Skip to content

Durability & Fsync Policies

How to balance durability and performance with different fsync strategies.

Table of contents


The Durability Problem

When you write data to a file, it doesn't go directly to disk. It goes through multiple layers of buffering:

graph TD
    A[Your Code] -->|write| B[Application Buffer]
    B -->|flush| C[OS Page Cache]
    C -->|fsync| D[Disk Controller Cache]
    D --> E[Physical Disk Platter/NAND]

    style E fill:#90EE90
    style A fill:#FFB6C1
    style C fill:#FFD700

Problem: At each layer, your data can be lost if power fails.

Layer Survives Process Crash? Survives OS Crash/Power Failure?
Application buffer No No
OS page cache Yes No
Disk controller cache Yes Maybe (if battery-backed)
Physical disk Yes Yes

Only data on physical disk is truly durable.


What is fsync()?

fsync() is a system call that forces the operating system to flush all buffers to physical disk:

use tokio::fs::File;

let mut file = File::create("data.log").await?;
file.write_all(b"important data").await?;

// Data is in OS cache, NOT on disk yet!

file.sync_all().await?;  // Calls fsync() - forces to disk

// Now data is guaranteed to be on physical disk

flush() vs sync()

Don't confuse flush() and sync():

// flush() - Writes from app buffer to OS cache (not durable!)
file.flush().await?;

// sync_all() - Forces OS cache to physical disk (durable!)
file.sync_all().await?;

Key difference: - flush(): App buffer → OS page cache (survives process crash, NOT power failure) - sync_all() / fsync(): OS page cache → physical disk (survives power failure)
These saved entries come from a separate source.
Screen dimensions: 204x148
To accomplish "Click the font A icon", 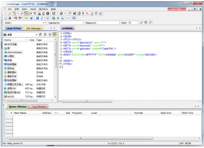I will point(62,18).
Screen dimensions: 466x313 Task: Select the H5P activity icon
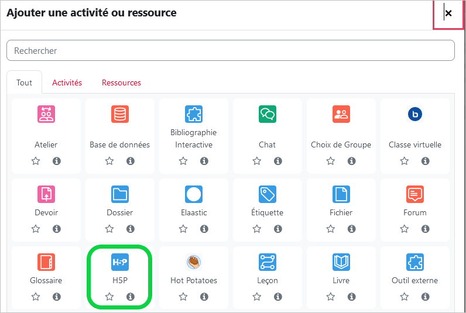pos(120,262)
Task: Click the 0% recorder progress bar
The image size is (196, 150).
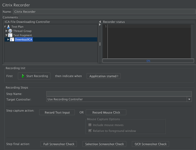Action: tap(148, 61)
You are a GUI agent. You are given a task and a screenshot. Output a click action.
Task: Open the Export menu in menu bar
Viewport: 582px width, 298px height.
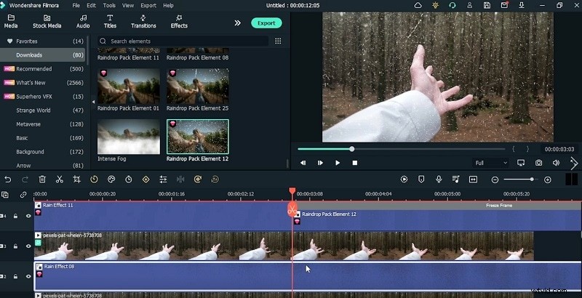pos(148,5)
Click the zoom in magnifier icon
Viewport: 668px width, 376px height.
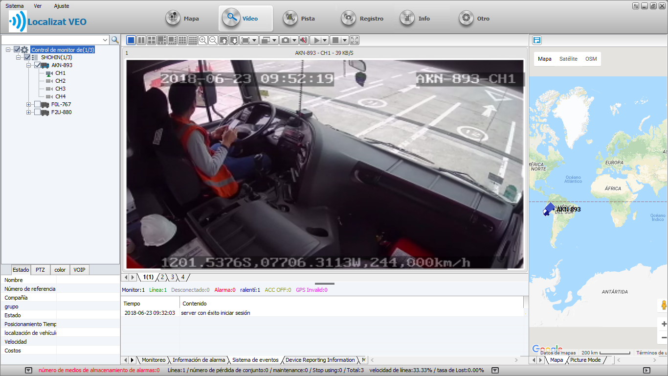203,40
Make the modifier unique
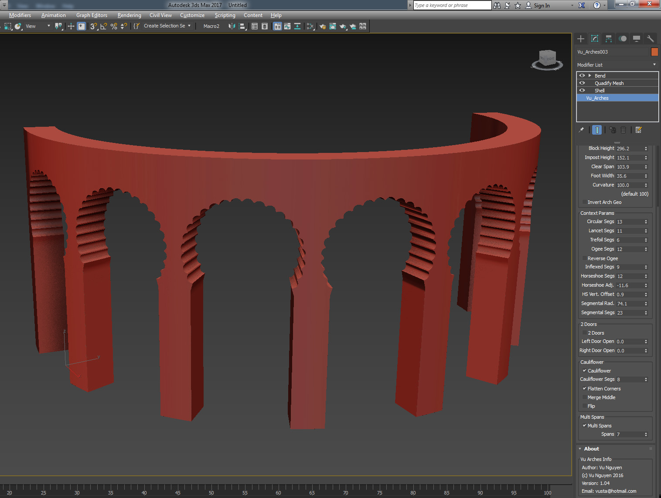 tap(612, 129)
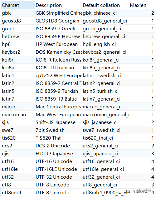Click the latin1_swedish_ci collation cell
Screen dimensions: 156x198
[105, 76]
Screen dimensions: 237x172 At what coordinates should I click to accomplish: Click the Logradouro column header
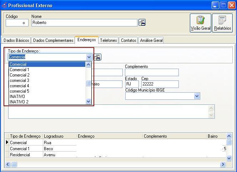pyautogui.click(x=54, y=136)
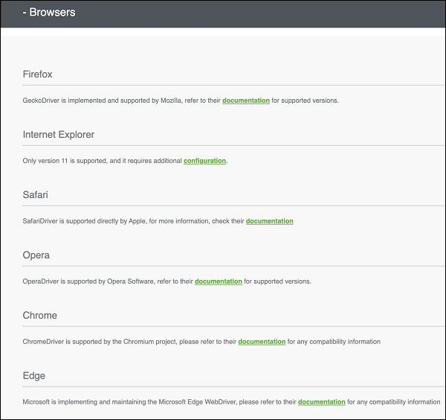Open the Microsoft Edge WebDriver documentation link
This screenshot has height=420, width=446.
(x=322, y=402)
The Performance Cost of fsync()

fsync() is expensive. Here's why:

Latency

On a typical SSD:

write() call:       ~10 microseconds  (in-memory)
fsync() call:       ~1-5 milliseconds (force to disk)

That's 100-500x slower!

On a typical HDD:

write() call:       ~10 microseconds  (in-memory)
fsync() call:       ~5-10 milliseconds (seek + rotate + write)

That's 500-1000x slower!

Throughput

If you fsync() after every write:

for i in 0..1000 {
    file.write_all(&data).await?;
    file.sync_all().await?;  // fsync after every write
}

Performance: - Without fsync: 1,000,000 writes/second (limited by CPU/memory) - With fsync: ~200-500 writes/second (limited by disk)

That's a 2000-5000x slowdown!


The Durability vs. Performance Trade-Off

You have to choose:

Option 1: Always fsync() - Maximum Durability - Every write is guaranteed durable before returning - Zero data loss on power failure - Very slow (~200-500 writes/sec)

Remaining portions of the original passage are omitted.